▶ PROBLEM DETAILS:
Begin at the top of the entries below and write out every line through the one containing "Uncheck Show bomb in Radar panel", excluding pictures.

▶ SUPPLIED DATA:
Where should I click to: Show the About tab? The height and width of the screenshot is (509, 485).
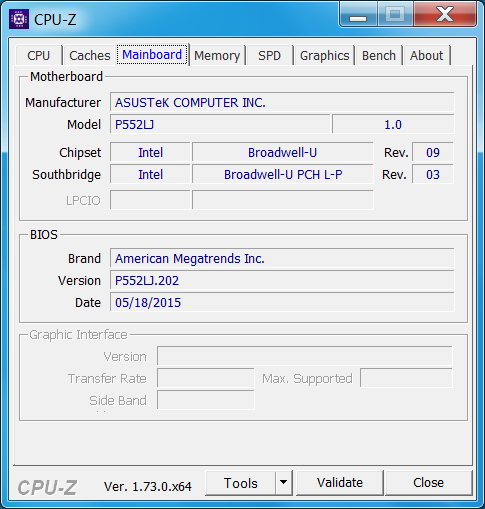click(427, 55)
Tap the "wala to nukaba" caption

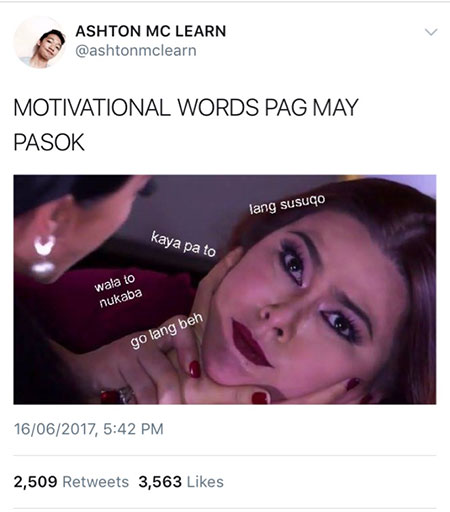(x=118, y=291)
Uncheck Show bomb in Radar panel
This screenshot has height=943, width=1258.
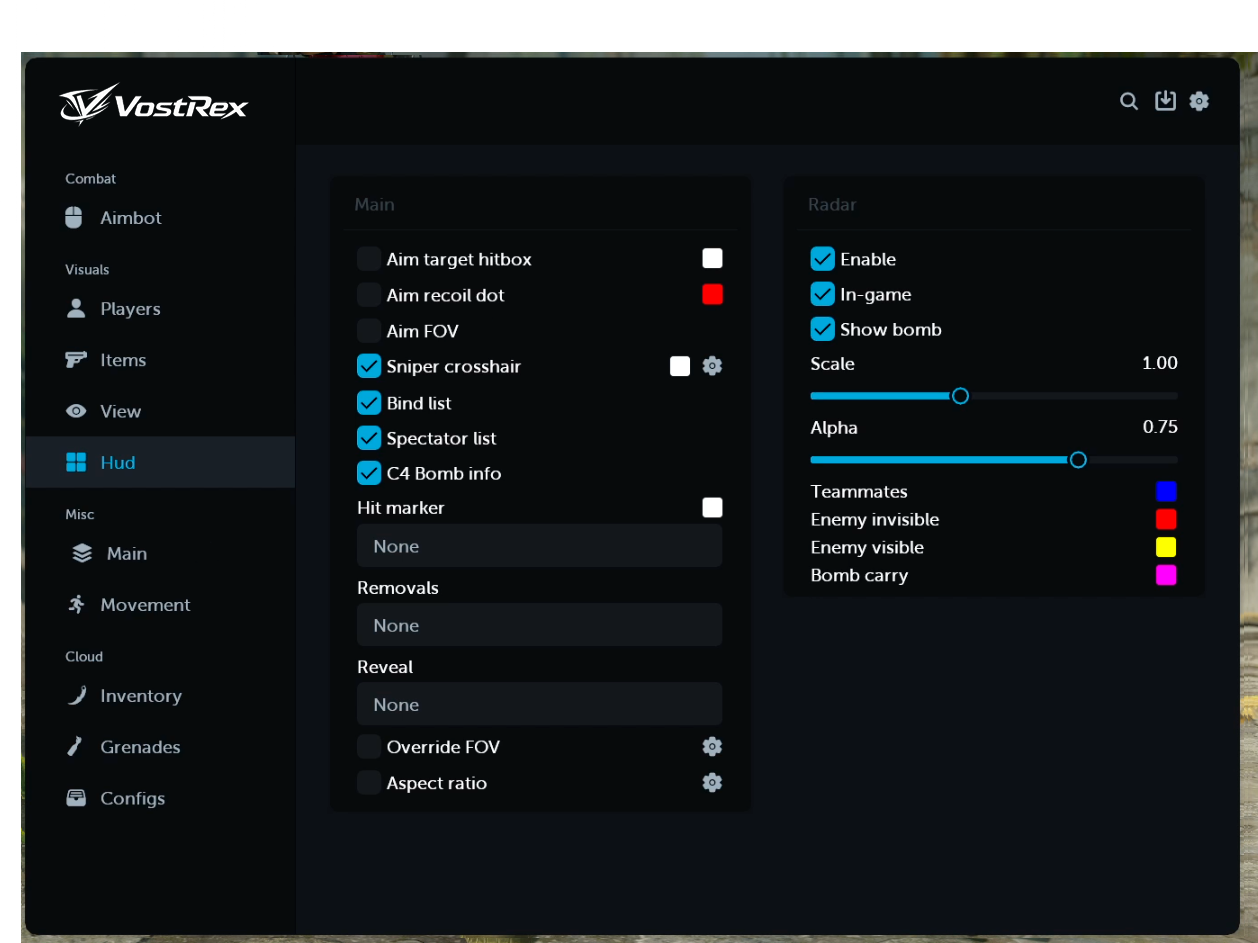(x=822, y=328)
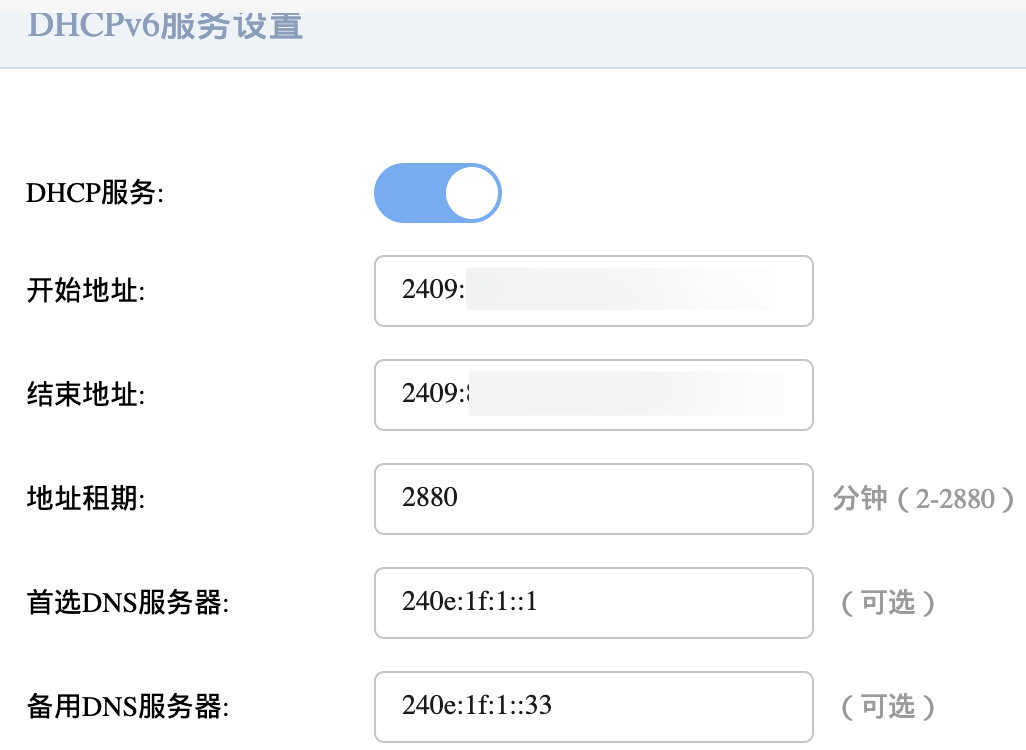Image resolution: width=1026 pixels, height=750 pixels.
Task: Click the 备用DNS服务器 label
Action: tap(128, 708)
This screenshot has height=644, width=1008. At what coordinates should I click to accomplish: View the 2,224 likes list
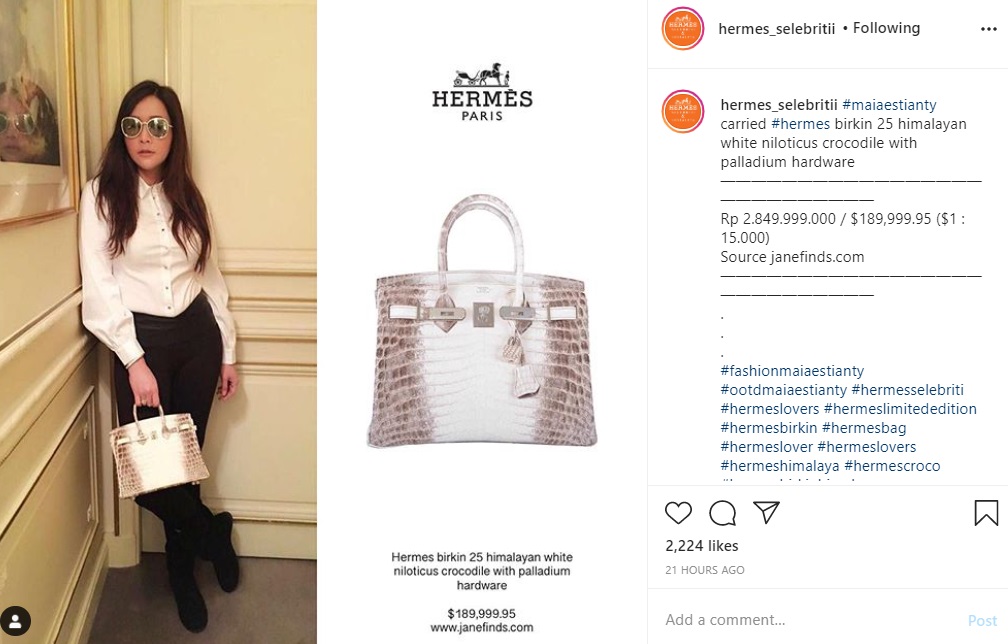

▶ EXERCISE SOLUTION:
Where should I click to: Show the About tab? The height and width of the screenshot is (509, 485).
click(427, 55)
Tap the "wala to nukaba" caption

(x=118, y=291)
Uncheck Show bomb in Radar panel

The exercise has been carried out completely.